> THE PROBLEM: Copy each line of the data below in which the word "three" can be found.

> GIVEN DATA:
§ §
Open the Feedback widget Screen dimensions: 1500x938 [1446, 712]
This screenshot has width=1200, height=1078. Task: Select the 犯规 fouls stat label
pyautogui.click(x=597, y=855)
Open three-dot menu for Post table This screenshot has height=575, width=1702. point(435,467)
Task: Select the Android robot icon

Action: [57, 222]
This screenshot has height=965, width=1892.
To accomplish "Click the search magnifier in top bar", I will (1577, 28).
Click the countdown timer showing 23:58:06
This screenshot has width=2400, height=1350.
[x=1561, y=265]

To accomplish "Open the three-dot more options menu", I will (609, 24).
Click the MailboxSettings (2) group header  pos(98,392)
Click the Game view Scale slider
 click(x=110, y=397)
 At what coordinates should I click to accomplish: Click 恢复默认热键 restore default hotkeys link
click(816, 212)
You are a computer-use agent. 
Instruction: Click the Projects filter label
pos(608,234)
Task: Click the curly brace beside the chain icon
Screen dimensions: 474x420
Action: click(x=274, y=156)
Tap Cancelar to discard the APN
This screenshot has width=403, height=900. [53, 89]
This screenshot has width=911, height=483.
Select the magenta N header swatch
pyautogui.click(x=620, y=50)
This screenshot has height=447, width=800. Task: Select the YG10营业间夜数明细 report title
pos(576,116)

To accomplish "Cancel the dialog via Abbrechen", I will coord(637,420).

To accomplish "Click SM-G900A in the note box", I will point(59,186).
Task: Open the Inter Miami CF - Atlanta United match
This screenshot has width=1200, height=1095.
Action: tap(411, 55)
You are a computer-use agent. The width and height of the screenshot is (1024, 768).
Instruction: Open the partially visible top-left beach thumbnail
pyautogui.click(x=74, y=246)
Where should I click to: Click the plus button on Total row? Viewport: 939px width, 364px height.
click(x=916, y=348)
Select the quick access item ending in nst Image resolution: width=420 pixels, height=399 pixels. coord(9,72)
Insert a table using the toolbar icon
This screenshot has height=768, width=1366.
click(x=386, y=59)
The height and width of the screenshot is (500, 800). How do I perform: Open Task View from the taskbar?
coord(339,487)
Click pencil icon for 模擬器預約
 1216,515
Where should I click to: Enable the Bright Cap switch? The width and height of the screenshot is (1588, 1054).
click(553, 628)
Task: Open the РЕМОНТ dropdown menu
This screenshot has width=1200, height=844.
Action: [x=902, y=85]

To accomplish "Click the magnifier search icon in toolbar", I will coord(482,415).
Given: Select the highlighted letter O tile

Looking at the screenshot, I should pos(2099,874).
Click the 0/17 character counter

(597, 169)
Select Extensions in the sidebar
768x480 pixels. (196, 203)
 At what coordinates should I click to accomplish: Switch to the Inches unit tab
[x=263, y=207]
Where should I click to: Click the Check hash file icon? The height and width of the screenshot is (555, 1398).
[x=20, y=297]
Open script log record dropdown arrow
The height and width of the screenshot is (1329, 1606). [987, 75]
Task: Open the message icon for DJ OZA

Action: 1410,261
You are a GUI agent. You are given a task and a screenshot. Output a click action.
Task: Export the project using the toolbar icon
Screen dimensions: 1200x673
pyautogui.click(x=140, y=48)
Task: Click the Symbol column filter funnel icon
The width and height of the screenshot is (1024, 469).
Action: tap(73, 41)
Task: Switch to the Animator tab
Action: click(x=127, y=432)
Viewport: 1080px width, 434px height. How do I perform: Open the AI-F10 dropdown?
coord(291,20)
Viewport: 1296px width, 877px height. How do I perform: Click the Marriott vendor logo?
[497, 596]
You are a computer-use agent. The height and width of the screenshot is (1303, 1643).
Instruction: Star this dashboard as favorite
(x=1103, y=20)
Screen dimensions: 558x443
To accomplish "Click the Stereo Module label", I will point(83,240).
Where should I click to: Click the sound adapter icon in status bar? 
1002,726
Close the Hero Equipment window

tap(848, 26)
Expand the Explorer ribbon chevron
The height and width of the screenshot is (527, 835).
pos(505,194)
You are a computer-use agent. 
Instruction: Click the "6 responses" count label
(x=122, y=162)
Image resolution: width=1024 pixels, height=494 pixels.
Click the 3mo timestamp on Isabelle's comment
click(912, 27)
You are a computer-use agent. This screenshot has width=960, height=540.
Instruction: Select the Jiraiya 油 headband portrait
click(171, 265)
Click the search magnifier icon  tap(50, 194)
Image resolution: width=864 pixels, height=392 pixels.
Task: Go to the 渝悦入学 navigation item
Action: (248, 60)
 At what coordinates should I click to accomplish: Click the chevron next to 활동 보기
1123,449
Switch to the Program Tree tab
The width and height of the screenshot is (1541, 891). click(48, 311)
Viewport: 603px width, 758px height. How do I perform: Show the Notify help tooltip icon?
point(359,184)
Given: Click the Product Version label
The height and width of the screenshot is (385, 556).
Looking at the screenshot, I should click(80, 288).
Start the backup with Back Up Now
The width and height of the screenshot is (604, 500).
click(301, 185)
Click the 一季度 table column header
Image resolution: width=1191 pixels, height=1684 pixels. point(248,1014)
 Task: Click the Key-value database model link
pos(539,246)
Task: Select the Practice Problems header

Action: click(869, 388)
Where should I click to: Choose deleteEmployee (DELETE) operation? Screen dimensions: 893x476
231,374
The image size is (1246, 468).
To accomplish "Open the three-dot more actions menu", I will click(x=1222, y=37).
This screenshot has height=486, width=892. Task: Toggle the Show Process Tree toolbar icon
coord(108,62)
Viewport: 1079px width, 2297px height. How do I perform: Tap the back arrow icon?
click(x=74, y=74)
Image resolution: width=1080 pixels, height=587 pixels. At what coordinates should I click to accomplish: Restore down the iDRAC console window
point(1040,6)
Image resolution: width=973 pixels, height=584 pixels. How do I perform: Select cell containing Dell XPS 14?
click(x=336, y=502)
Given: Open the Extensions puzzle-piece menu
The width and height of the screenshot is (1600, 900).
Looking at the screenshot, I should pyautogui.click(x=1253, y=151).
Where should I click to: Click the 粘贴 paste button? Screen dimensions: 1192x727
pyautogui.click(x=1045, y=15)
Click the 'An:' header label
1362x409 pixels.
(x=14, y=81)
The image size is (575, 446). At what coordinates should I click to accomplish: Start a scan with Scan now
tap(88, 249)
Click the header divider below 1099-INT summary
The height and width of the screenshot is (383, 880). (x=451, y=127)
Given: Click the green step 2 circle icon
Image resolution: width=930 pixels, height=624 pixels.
§ §
> YOUR SOLUTION:
Open three-dot menu for Post table This screenshot has height=575, width=1702. point(435,467)
To accomplish "Open the three-dot more options menu", I will (609, 24).
To accomplish "Open the three-dot more actions menu", I will click(x=1222, y=37).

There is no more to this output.